In 1928, PA 42 was removed from its concurrencies with US 120 (now PA 61) between Reading and Centralia and US 220 between Laporte and South Waverly, splitting the route into two sections. The southern section of PA 42 ran from the Maryland border south of Chrome north to US 222/PA 73 (now US 222 Bus.) in Reading while the northern section of PA 42 ran from US 120 (now PA 61) in Centralia north to US 220 in Laporte. At this time, the entire length of the southern section of PA 42 was paved. The northern section of PA 42 was paved between Centralia and Aristes, from the south end of the US 11 concurrency in Bloomsburg to short distance north of Bloomsburg, between Millville and Iola, and between the south end of the US 220 concurrency in Beech Glen and Eagles Mere, while the route was under construction between Catawissa and US 11 in Bloomsburg and between Mordansville and Millville. By 1930, PA 42 was paved between Little Mountain and US 11 in Bloomsburg and between Mordansville and Millville.

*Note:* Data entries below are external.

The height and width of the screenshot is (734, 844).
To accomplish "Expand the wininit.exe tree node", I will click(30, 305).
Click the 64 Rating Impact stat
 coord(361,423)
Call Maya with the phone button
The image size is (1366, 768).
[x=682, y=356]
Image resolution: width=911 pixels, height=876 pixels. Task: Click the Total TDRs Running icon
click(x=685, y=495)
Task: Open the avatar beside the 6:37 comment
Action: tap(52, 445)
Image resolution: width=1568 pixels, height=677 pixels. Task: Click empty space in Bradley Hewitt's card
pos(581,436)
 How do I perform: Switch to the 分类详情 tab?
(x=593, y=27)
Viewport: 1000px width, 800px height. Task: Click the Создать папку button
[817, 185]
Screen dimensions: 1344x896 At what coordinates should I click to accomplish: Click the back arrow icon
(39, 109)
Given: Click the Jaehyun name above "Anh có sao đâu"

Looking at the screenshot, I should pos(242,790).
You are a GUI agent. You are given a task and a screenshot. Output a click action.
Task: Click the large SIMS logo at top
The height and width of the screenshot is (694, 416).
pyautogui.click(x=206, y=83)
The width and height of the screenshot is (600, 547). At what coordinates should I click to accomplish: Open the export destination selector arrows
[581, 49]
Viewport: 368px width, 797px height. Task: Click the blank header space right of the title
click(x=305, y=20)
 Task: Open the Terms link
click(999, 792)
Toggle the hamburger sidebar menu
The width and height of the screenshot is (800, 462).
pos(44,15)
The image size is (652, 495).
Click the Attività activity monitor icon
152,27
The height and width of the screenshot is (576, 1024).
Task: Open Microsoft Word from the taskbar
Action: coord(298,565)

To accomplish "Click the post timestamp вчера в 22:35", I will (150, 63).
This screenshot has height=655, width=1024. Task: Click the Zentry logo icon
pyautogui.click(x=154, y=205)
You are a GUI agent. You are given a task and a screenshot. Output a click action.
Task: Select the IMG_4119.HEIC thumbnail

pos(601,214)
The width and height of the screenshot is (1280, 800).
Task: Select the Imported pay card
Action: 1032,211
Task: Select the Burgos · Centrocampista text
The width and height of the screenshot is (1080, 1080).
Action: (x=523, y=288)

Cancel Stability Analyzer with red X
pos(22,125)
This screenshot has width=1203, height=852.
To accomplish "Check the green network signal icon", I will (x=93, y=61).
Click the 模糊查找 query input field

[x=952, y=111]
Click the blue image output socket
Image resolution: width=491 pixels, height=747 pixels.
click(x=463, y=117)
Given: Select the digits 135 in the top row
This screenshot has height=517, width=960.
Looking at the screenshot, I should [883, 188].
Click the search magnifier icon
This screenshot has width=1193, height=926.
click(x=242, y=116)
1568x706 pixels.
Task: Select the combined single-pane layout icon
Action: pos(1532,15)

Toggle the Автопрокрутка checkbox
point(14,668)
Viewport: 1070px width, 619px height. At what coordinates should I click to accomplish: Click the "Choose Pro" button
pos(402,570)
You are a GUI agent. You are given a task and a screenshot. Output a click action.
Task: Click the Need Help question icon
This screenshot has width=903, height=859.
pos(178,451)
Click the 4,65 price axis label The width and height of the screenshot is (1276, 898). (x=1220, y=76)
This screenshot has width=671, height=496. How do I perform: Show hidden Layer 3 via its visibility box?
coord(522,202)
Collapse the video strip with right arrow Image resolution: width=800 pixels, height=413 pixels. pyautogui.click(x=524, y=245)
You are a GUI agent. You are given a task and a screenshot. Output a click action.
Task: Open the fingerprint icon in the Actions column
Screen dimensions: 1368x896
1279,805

In May 1935, the section of PA 42 between Oxford and Reading was replaced by US 122 (now PA 10). As a result, the northern terminus of the southern section of PA 42 was cut back to US 1 (Baltimore Pike) in Barnsley, having been removed from a concurrency with US 1 along Baltimore Pike between Barnsley and Oxford. By 1940, PA 42 was paved between Aristes and Little Mountain, between north of Bloomsburg and Mordansville, between Iola and the border between Columbia and Lycoming counties, between PA 539 (now PA 239) near North Mountain and US 220 in Beech Glen, for a short distance north of Eagles Mere, and for a short distance south of Laporte. In addition, the route was improved between the border between Columbia and Lycoming counties and the PA 642 junction (now PA 118) by 1940. The section along the US 11 concurrency in Bloomsburg was upgraded to a multilane road by 1940. The southern section of PA 42 was decommissioned in the 1940s, with the portion between the Maryland border and Chrome replaced by an extended PA 272 while the section between Chrome and Barnsley is now Barnsley Road. By 1950, the entire length of PA 42 was paved. In the 1950s, PA 42 was upgraded to a multilane road between Centralia and Aristes. PA 42 was widened to a divided highway between the south end of the US 11 concurrency and the I-80 interchange in Bloomsburg in the 1960s.

==Major intersections==

| County | Location | mi | km | Destinations | Notes |
| Columbia | Centralia | 0.000 | 0.000 | PA 61 (Centre Street/Locust Avenue) – Ashland, Pottsville, Mount Carmel | Southern terminus |
| Catawissa | 13.655 | 21.976 | PA 487 south (Southern Drive) – Elysburg | South end of PA 487 concurrency |
| 14.384 | 23.149 | PA 487 north (4th Street) | North end of PA 487 concurrency |
| Montour Township | 17.432 | 28.054 | US 11 south (Montour Boulevard) – Danville | Interchange; south end of US 11 concurrency |
| Bloomsburg | 17.815 | 28.670 | US 11 north (Main Street) – Bloomsburg | Interchange; north end of US 11 concurrency |
| Hemlock Township | 19.723 | 31.741 | I-80 – Milton, Hazleton | I-80 exit 232 |
| 19.902 | 32.029 | PA 44 north (Buckhorn Road) – Buckhorn | Southern terminus of PA 44 |
| Millville | 28.496 | 45.860 | PA 254 (Main Street) – Washingtonville, Benton |  |
| Greenwood Township | 30.011 | 48.298 | PA 442 west – Muncy | Eastern terminus of PA 442 |
| Lycoming | Jordan Township | 37.987 | 61.134 | PA 118 – Hughesville, Red Rock |  |
| Franklin Township | 41.043 | 66.052 | PA 239 south – Benton | Northern terminus of PA 239 |
| Sullivan | Davidson Township | 45.534 | 73.280 | US 220 south (Appalachian Throughway) – Williamsport | South end of US 220 concurrency |
| 43.799 | 70.488 | US 220 north / PA 42 Truck north (Appalachian Throughway) – Towanda | North end of US 220 concurrency |
| Laporte | 58.513 | 94.168 | US 220 / PA 42 Truck south (Cliff Avenue) – Towanda, Williamsport | Northern terminus |
1.000 mi = 1.609 km; 1.000 km = 0.621 mi Concurrency terminus;

==PA 42 Truck==

Pennsylvania Route 42 Truck (PA 42 Truck) is a 8.8 mi truck route of PA 42 in Sullivan County, bypassing the section of PA 42 between Muncy Valley and Laporte. While this stretch of PA 42 winds through state forest land, trucks are designated to follow the much simpler alignment of US 220, with which PA 42 Truck is cosigned for its entire length. The truck route also terminates at the same intersection as its parent route.